|
Hello All,
I often deal with SPSS data sets that come from an HTML-based Research Survey creation program. This program exports well to SPSS 14.0 and automatically provides Variable Names, Variable Labels, and Value Labels. The problem is that this Survey Program reads in the HTML text as the Variable Labels and Value Labels, with the special HTML characters included (such as, </b>). Example Variable Name: q7xg_qs1_9_q7x Example Variable Label: <b>Product One</b>(remote access) : Example Value Label: 1 '<b>Not aware of it</b>' I have been cleaning the HTML characters out of the Variable Labels by copying them to another software and using the wildcard "<*>" to Find/Replace the HTML characters with a space, but I do not know of a simple way to clean up the Value Labels. Some of the files are fairly large (17,000 or more variables), and this can be a very time-consuming clean-up process. Any suggestions would be greatly appreciated. Thanks, Benton Smith [hidden email] <mailto:[hidden email]> |
|
I'm sorry; I left off the Subject line on my early request for help.

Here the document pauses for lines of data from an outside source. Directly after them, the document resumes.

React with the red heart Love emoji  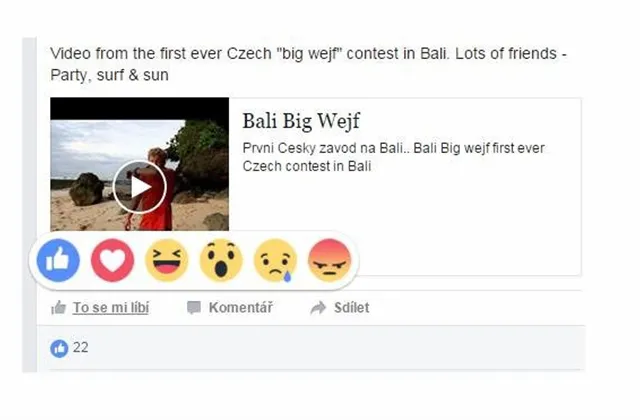[x=112, y=260]
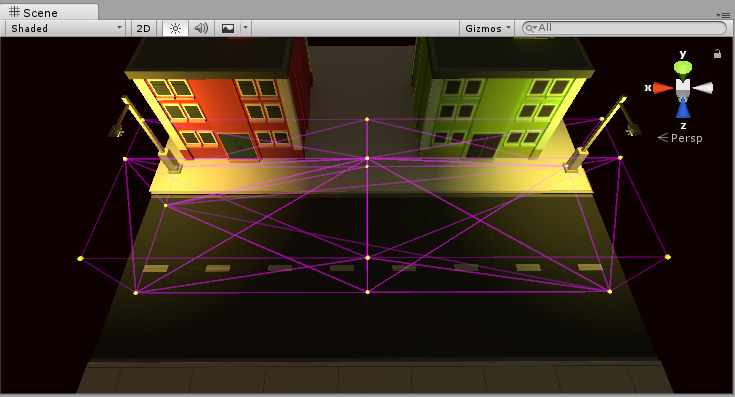Click the green Y axis cone
735x397 pixels.
683,69
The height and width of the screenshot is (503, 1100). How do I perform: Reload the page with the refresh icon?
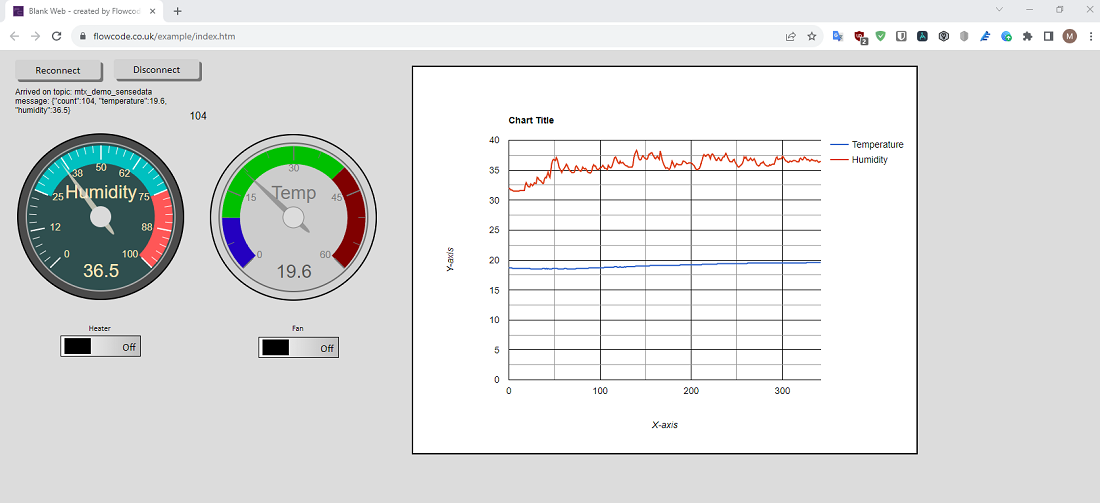(x=57, y=36)
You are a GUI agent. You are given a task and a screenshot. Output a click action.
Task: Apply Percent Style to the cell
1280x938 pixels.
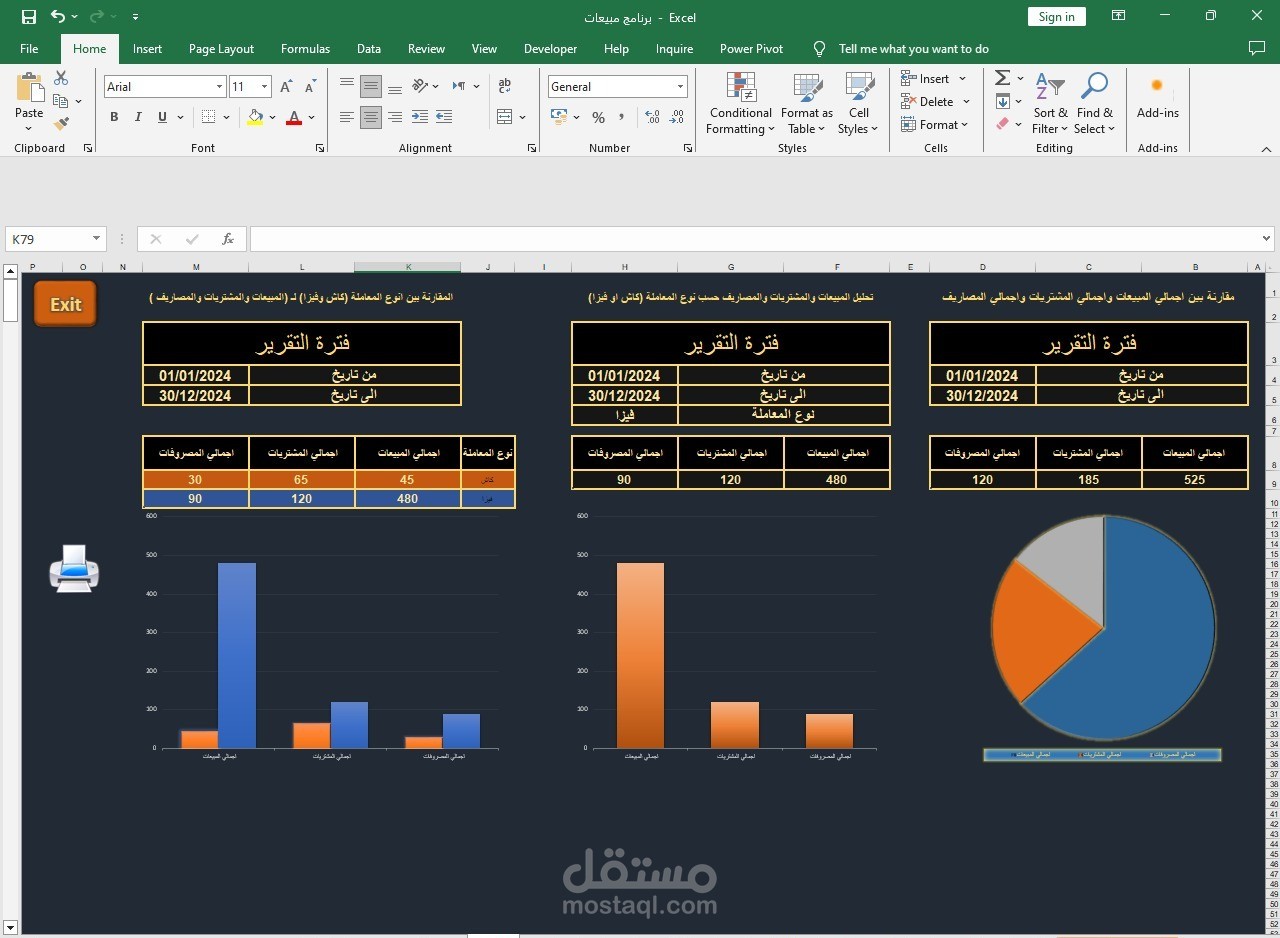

Benton ________________________________ Hello All, I often deal with SPSS data sets that come from an HTML-based Research Survey creation program. This program exports well to SPSS 14.0 and automatically provides Variable Names, Variable Labels, and Value Labels. The problem is that this Survey Program reads in the HTML text as the Variable Labels and Value Labels, with the special HTML characters included (such as, </b>). Example Variable Name: q7xg_qs1_9_q7x Example Variable Label: <b>Product One</b>(remote access) : Example Value Label: 1 '<b>Not aware of it</b>' I have been cleaning the HTML characters out of the Variable Labels by copying them to another software and using the wildcard "<*>" to Find/Replace the HTML characters with a space, but I do not know of a simple way to clean up the Value Labels. Some of the files are fairly large (17,000 or more variables), and this can be a very time-consuming clean-up process. Any suggestions would be greatly appreciated. Thanks, Benton Smith [hidden email] <mailto:[hidden email]> |
|
This would be easy to automate if you can use the Python programmability. Here is some untested code.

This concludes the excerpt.